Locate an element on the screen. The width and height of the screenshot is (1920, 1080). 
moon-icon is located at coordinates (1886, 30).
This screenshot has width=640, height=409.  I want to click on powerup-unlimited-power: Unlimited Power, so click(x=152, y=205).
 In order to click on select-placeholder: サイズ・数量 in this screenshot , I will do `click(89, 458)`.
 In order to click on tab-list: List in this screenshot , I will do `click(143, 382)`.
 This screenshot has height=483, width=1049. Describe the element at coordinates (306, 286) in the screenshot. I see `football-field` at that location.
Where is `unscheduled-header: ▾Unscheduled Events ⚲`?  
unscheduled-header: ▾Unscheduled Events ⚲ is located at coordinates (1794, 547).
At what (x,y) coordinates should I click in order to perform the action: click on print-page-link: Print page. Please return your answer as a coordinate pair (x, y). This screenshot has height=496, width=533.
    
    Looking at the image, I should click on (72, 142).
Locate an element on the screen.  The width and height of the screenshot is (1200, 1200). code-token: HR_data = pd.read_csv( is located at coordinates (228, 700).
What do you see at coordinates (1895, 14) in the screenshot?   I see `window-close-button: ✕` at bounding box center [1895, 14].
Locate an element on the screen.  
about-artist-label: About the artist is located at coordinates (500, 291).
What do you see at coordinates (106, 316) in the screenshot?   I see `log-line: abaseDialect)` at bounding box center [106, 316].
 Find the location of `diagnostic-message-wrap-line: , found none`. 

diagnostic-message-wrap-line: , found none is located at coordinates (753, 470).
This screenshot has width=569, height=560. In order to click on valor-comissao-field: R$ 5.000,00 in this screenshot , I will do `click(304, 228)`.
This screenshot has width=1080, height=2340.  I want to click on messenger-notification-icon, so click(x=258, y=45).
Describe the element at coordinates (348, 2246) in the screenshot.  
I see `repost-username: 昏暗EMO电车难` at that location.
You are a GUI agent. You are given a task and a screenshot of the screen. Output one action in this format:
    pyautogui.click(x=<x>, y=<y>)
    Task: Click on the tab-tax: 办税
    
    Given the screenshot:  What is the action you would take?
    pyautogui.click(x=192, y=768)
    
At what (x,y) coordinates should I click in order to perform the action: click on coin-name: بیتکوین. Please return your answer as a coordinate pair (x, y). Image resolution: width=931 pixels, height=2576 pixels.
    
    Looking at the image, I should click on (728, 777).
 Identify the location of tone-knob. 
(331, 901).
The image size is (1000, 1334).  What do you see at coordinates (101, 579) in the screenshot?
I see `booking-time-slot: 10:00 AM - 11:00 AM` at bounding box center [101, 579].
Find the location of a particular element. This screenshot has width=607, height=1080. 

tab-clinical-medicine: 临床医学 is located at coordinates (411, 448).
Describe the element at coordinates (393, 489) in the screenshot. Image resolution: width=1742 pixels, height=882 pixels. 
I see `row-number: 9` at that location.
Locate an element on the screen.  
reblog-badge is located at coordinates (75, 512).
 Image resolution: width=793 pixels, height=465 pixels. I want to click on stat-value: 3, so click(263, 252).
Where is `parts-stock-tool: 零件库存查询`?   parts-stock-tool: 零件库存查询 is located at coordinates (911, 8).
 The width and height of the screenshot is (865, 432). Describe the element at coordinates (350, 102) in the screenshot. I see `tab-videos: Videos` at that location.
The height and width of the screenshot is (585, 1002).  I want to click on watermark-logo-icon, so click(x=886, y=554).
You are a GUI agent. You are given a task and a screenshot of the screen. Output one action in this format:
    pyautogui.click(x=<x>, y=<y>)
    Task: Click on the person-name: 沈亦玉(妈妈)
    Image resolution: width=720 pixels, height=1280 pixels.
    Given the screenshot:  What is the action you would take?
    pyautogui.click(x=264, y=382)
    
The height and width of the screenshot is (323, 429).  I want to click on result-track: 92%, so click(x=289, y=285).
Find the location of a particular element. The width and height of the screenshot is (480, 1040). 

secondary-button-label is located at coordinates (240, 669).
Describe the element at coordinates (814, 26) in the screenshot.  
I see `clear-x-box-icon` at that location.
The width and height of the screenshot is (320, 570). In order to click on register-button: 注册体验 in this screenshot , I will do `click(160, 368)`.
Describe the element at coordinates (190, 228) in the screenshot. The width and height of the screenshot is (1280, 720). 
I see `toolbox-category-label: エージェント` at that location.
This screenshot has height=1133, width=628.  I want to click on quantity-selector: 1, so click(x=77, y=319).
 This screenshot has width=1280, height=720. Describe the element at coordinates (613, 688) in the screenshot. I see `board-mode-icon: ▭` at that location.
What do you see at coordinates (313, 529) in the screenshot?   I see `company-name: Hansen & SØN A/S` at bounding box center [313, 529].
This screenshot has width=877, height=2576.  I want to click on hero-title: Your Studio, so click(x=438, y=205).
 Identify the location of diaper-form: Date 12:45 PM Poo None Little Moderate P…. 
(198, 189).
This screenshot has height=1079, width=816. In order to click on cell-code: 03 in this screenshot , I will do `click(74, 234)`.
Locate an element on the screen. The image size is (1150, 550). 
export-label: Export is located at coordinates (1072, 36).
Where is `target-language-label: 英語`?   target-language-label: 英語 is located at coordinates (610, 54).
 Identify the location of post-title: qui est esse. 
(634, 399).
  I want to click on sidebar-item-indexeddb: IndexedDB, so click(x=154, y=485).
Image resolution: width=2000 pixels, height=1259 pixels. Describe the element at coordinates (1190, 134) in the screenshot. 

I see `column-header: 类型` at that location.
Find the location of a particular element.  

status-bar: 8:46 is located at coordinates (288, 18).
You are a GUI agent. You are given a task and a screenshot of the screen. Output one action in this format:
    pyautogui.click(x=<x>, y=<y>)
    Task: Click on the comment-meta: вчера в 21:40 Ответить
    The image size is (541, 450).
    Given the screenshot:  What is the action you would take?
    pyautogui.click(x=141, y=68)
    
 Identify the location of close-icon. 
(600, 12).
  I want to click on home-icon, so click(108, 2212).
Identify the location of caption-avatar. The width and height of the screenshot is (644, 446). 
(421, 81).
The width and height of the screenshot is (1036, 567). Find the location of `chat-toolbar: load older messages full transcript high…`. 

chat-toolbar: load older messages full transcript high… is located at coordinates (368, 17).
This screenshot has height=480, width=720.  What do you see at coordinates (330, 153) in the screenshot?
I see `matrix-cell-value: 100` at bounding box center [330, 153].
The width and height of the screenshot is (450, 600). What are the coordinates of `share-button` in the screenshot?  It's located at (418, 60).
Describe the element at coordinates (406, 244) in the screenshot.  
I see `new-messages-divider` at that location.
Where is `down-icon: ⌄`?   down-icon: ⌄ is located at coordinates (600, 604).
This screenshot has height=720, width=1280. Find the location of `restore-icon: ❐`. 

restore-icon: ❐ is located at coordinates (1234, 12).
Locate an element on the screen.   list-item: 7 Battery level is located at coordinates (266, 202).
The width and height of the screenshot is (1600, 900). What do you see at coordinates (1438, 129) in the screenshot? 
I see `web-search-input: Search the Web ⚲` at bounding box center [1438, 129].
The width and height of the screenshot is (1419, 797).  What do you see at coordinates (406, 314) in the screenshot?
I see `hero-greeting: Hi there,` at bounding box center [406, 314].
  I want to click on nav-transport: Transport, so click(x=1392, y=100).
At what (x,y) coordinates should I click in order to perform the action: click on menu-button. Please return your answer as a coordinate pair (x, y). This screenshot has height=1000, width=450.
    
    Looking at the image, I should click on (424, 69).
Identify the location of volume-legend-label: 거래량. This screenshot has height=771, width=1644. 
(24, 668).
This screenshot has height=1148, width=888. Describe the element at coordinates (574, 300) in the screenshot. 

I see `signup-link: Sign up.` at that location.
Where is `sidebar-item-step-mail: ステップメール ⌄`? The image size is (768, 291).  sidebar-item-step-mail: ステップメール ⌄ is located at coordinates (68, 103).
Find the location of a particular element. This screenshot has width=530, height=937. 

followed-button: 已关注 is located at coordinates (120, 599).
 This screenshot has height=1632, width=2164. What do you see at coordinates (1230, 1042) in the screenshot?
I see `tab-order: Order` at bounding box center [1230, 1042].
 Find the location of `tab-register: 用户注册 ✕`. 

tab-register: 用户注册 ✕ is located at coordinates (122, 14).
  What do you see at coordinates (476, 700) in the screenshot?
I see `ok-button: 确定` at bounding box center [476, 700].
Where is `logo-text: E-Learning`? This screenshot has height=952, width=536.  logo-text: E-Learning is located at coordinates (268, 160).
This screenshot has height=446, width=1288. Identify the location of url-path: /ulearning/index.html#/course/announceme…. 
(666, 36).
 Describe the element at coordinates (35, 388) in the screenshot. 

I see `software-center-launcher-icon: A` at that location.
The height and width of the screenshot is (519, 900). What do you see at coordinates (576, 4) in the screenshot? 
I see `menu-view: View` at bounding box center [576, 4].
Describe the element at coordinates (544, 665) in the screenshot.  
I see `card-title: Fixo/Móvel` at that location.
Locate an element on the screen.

☆ ☆ ☆

What this task involves:
Put the lines of the listing above into a numbered list, from the line containing "coordinates (268, 160)." through the end of the listing. Leave out blank lines.

Solution for this exercise:
1. Where is `logo-text: E-Learning`? This screenshot has height=952, width=536.  logo-text: E-Learning is located at coordinates (268, 160).
2. This screenshot has height=446, width=1288. Identify the location of url-path: /ulearning/index.html#/course/announceme…. 
3. (666, 36).
4.  Describe the element at coordinates (35, 388) in the screenshot. 
5. I see `software-center-launcher-icon: A` at that location.
6. The height and width of the screenshot is (519, 900). What do you see at coordinates (576, 4) in the screenshot? 
7. I see `menu-view: View` at bounding box center [576, 4].
8. Describe the element at coordinates (544, 665) in the screenshot.  
9. I see `card-title: Fixo/Móvel` at that location.
10. Locate an element on the screen.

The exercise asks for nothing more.